The stolen tokens served as collateral within Aave v3, enabling the attackers to obtain wrapped Ether loans. Before Kelp could freeze its smart contracts, two additional fraudulent transactions worth over $100 million went through the system.
LayerZero attributed the attack to the Lazarus Group, a notorious North Korean hacking collective. The perpetrators allegedly obtained the roster of RPC nodes utilized by the LayerZero Labs DVN, successfully breached two nodes, and replaced their operational software.
Following this infiltration, the hackers executed a DDoS assault on the uncompromised nodes, redirecting network traffic to the corrupted infrastructure. The hijacked DVN proceeded to validate transactions that had never legitimately taken place.
This security incident has triggered an intense public confrontation between Kelp DAO and LayerZero regarding accountability for the underlying weakness.
The DVN Configuration Dispute
In LayerZero’s April 19 incident analysis, the company stated the breach occurred due to Kelp’s bridge operating with a single decentralized verifier network (DVN) instead of employing multiple independent verifiers. LayerZero characterized this arrangement as running counter to its advised security standards.
Kelp responded forcefully on Tuesday. The protocol published a detailed statement claiming LayerZero staff examined its setup throughout 2.5 years across eight separate integration meetings, with no warnings issued regarding the single-verifier architecture as a potential security concern.
Kelp provided Telegram message screenshots purportedly demonstrating a LayerZero team member reviewing the configuration without raising objections.
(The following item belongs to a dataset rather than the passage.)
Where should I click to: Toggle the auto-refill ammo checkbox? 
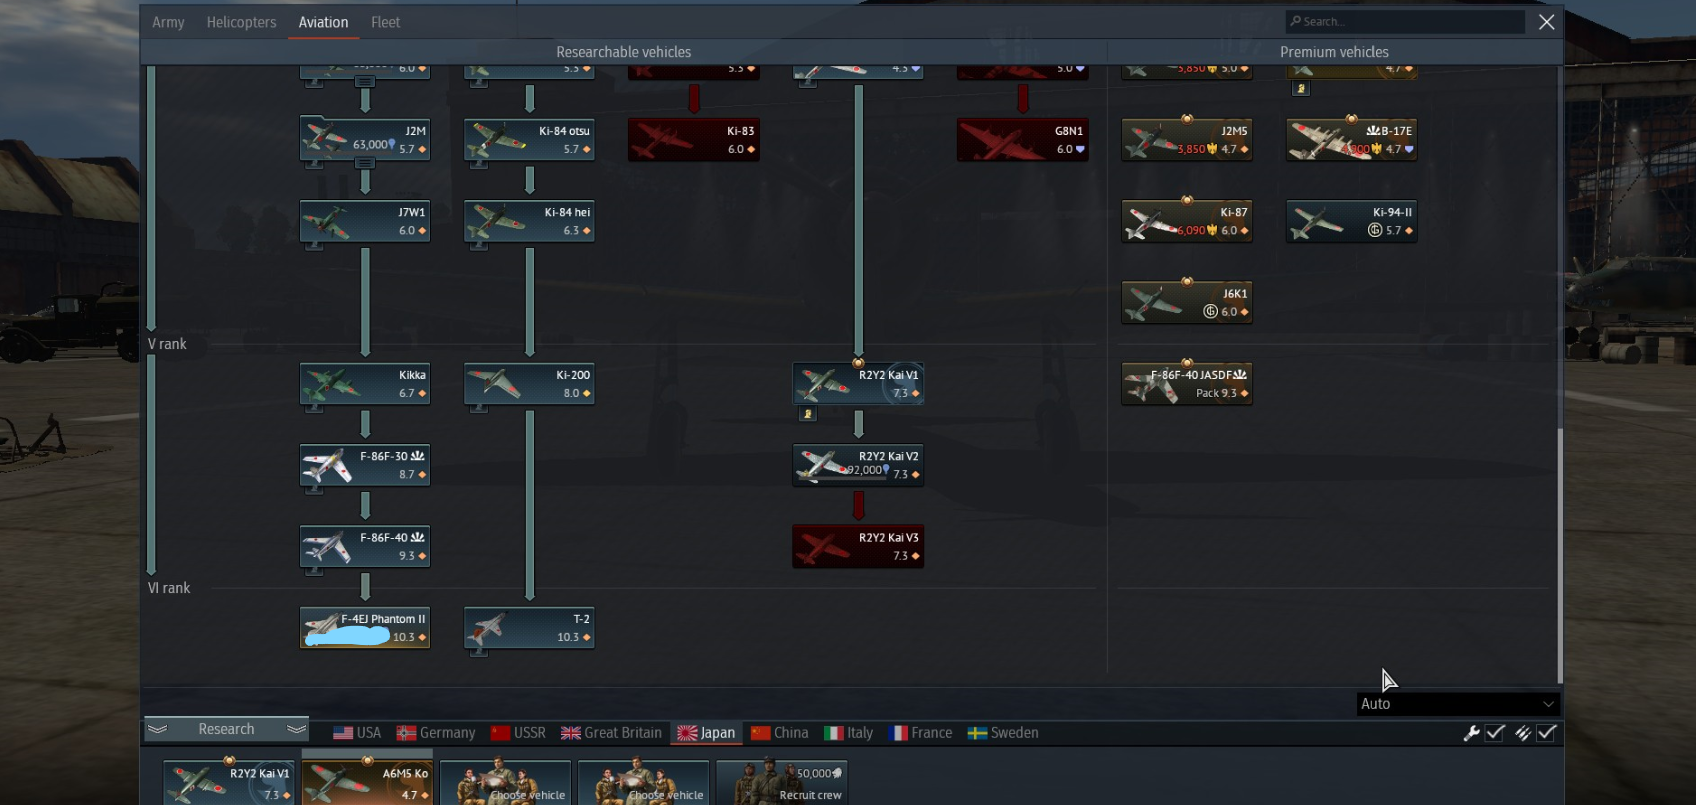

CoinDesk has been unable to authenticate these screenshots independently.
Kelp referenced Dune Analytics information indicating 47% of approximately 2,665 active LayerZero contracts employed an identical 1-of-1 DVN arrangement during a 90-day period concluding around April 22. These contracts represented more than $4.5 billion in combined market capitalization.
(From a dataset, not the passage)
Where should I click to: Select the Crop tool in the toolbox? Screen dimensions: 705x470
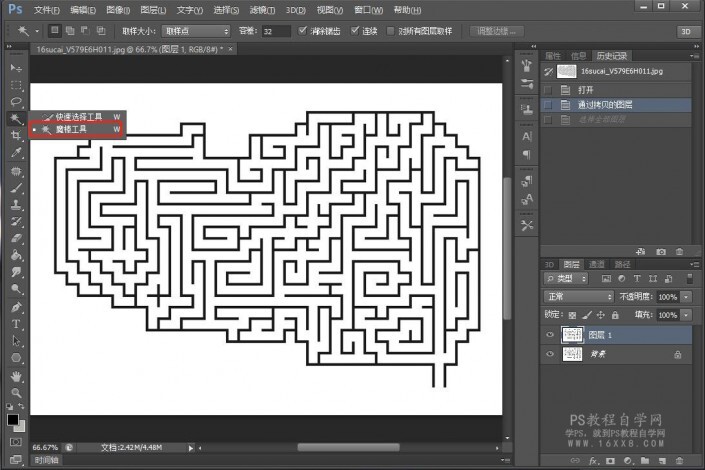(16, 136)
Sujith Somraaj, a security expert with previous LayerZero auditing experience, revealed he had filed a bug bounty submission detailing the identical attack methodology prior to the breach. According to Somraaj, LayerZero dismissed his report.
LayerZero Denies the Claims
LayerZero CEO Bryan Pellegrino responded on X, characterizing numerous claims from Kelp as factually incorrect.
Pellegrino stated Kelp initially deployed the recommended multi-DVN default settings and subsequently modified the configuration manually to establish the 1-of-1 arrangement. He promised a comprehensive incident report from third-party security companies would arrive shortly.
Through an official statement, a LayerZero representative explained the protocol’s default settings across nearly all operational pathways implement multi-DVN architecture. The representative clarified that template instances showing 1-of-1 configurations reference a “DeadDVN” feature designed to block messages, compelling developers to establish proper configurations before production deployment.
LayerZero announced a new policy prohibiting message signing for any application utilizing a 1-of-1 setup, implementing this restriction immediately following the hack.
Kelp maintains its internal team discovered the vulnerability and alerted LayerZero, reversing the company’s narrative.
Kelp has commenced migrating rsETH away from LayerZero’s OFT standard toward Chainlink’s Cross-Chain Token standard through its Cross-Chain Interoperability Protocol. Documentation shows the LayerZero Labs DVN continues as the sole listed attestor on at least two integrated chains, Dinari and Skale.